[TEXTE DE LECTURE]
·····
Le ministre de l'économie, Robert Habeck, soulignera la détermination de l'Allemagne à poursuivre ses relations commerciales avec la Chine lors d'une visite qui débutera vendredi, mais les experts en commerce affirment que les facteurs économiques et politiques favorisent de plus en plus les relations entre les États-Unis et l'Allemagne.

M. Habeck s'efforcera d'expliquer aux responsables chinois la récente annonce par l'Union européenne de droits de douane sur les véhicules électriques chinois, tout en écartant le risque de représailles de la part de la Chine, qui pourraient nuire aux exportations allemandes dans ce pays.
·····
[DONNÉES FOURNIES]
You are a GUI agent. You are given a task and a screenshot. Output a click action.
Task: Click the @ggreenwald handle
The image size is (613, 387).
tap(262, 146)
·····
[CONSIGNES]
1. Recopiez le texte en commençant aux mots « M. Habeck s'efforcera » et en vous arrêtant après « dans ce pays. ».
2. Relevez tous les pays nommés dans le texte.
3. Répondez à ces questions sur le texte :
(a) Quelle fonction occupe Robert Habeck ?
(b) Quel jour sa visite débutera-t-elle ?
(c) Sur quels produits chinois l'Union européenne a-t-elle annoncé des droits de douane ?
Les données n'ont aucun rapport avec le texte.

[CORRIGÉ]
1.
M. Habeck s'efforcera d'expliquer aux responsables chinois la récente annonce par l'Union européenne de droits de douane sur les véhicules électriques chinois, tout en écartant le risque de représailles de la part de la Chine, qui pourraient nuire aux exportations allemandes dans ce pays.

2. l'Allemagne, la Chine, les États-Unis

3.
(a) Ministre de l'économie.
(b) Vendredi.
(c) Sur les véhicules électriques.